The paper studies data augmentation for mathematical reasoning by LLMs. In particular, the authors derive several augmentations for one of the standard benchmarks, GSM8k, by prompting GPT 3.5 and GPT 4 to generate more diverse queries and responses. It is then shown that fine-tuning on that augmented version of GSM8k brings improvements for the original GSM8k but does not really work for MATH, another benchmarking dataset for math reasoning.
优点
S1. The authors created an augmented version of GSM8k that might be of some value for the benchmarking community.
缺点
W1. The paper lacks novelty and scientific contributions. The main message of the paper can be condensed to “Data augmentation works for IID setups but does not work in OOD setups” - this is well-known in the ML theory and I do not see what new contributions this paper brings to this problem. GSM8k and MATH are different enough to assume by default that augmentations of one dataset are unlikely to bring benefits for another.
W2. The paper mostly cites LLM papers from 2021-2023 as if years of works on the ML theory of augmentation and their generalization capabilities do not exist. This is quite narrow-minded and leads to reinventing the wheel but now under the LLM umbrella. I would expect a more rigorous study of why augmentations do not help on MATH (and other math reasoning datasets if available) backed by the theory instead of hand-wavy conclusions “apply augmentations on all datasets” and “improve pre-traininig” offered by the authors.
W3. What is the value of the “scaling laws” for the augmented GSM8k (where overall sizes are 4K-100K data points)? The authors mention that the derived log-linear lines are unlikely to transfer to other datasets, so the lines merely show that bigger LLMs bring better performance, but there is no deeper implication of that.
问题
Q1. What are the "hidden representations of problems encoded by LLaMA2-7B" used for t-SNE given the causal architecture of Llama?
We appreciate the reviewer's review.
For W1, there is a trend in LLM community augmenting many more samples to race on math benchmark performance. As for the novelty and scientific contributions of our paper, we would like to highlight that our work builds on the advantages of previous works such as RFT (response augmentation) and WizardMath (query augmentation), which have been widely recognized and cited in the LLM community. Our study not only achieved the best performance among all open-source models on the GSM8K dataset but also provided an analysis of scaling laws and out-of-distribution generalization. This analysis can offer valuable insights to the community when using data augmentation methods to enhance models' mathematical reasoning abilities.

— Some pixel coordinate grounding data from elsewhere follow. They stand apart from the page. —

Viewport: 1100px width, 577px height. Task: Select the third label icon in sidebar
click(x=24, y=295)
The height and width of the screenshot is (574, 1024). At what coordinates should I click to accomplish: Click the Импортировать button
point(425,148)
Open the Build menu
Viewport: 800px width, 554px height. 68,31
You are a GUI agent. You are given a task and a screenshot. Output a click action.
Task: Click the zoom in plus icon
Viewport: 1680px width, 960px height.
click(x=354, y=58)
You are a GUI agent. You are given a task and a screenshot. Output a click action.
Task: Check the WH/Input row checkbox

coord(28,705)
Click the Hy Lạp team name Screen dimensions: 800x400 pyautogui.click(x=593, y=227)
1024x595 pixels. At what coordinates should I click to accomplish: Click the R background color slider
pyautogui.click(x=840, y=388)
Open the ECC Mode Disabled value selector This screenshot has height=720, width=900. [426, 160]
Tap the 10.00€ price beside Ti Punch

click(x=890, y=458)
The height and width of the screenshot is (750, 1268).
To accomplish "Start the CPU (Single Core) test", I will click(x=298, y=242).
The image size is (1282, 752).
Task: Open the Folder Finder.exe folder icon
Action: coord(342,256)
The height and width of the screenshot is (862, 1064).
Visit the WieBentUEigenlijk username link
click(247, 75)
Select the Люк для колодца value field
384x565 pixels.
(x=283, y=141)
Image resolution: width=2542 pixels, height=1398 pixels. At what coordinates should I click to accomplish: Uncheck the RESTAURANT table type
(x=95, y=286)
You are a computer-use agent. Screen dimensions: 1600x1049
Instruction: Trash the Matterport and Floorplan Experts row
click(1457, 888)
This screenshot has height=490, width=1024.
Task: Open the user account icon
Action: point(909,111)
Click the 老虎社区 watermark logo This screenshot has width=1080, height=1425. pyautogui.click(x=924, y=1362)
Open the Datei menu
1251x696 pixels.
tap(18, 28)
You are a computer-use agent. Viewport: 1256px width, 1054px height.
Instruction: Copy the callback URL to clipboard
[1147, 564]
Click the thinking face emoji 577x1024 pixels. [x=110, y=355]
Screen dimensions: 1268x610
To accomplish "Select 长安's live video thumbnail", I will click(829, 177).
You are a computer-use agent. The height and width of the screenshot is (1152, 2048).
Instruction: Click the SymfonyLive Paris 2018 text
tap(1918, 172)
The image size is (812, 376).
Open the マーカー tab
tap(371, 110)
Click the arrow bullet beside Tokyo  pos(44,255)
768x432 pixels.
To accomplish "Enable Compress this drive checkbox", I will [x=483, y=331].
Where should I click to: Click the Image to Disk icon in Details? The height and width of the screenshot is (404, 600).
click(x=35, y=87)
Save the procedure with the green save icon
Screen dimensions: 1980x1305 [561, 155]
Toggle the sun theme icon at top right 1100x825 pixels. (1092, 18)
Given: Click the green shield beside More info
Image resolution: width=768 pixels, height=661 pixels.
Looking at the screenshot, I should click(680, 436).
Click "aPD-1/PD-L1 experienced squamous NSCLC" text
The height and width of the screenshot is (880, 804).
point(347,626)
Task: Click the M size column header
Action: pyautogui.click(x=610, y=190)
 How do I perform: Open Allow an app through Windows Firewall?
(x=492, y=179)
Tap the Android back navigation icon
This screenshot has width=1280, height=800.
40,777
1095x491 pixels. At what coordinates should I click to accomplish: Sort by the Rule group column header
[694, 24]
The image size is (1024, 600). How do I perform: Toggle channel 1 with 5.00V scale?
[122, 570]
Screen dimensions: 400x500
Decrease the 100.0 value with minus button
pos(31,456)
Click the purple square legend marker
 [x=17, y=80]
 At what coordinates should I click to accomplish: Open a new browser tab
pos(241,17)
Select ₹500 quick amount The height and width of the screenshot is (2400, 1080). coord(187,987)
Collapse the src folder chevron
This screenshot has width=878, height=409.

For W2, we have taken your advice and add more ML generalization paper to related works. Moreover, we have changed the conclusion to "apply augmentations on diverse math subjects".
For W3, we consider scaling laws during fine-tuning augmented dataset is useful for deliver a specific ability (like math reasoning or coding) to users. And another finding here is augmenting using model-generated samples and using human-written samples have similar scaling trend which is very interesting for who want to improve the model based on model itself.
For Q1, we use the 15-th layer of last token representation in the problem.
Dear reviewers, senior area chairs area chairs and program chairs,
We kindly request that you take a moment to review our revised paper and assess whether our response addresses your concerns. If you have any additional questions or require further clarification, please do not hesitate to inform us. We value the opportunity to continue the discussion if necessary.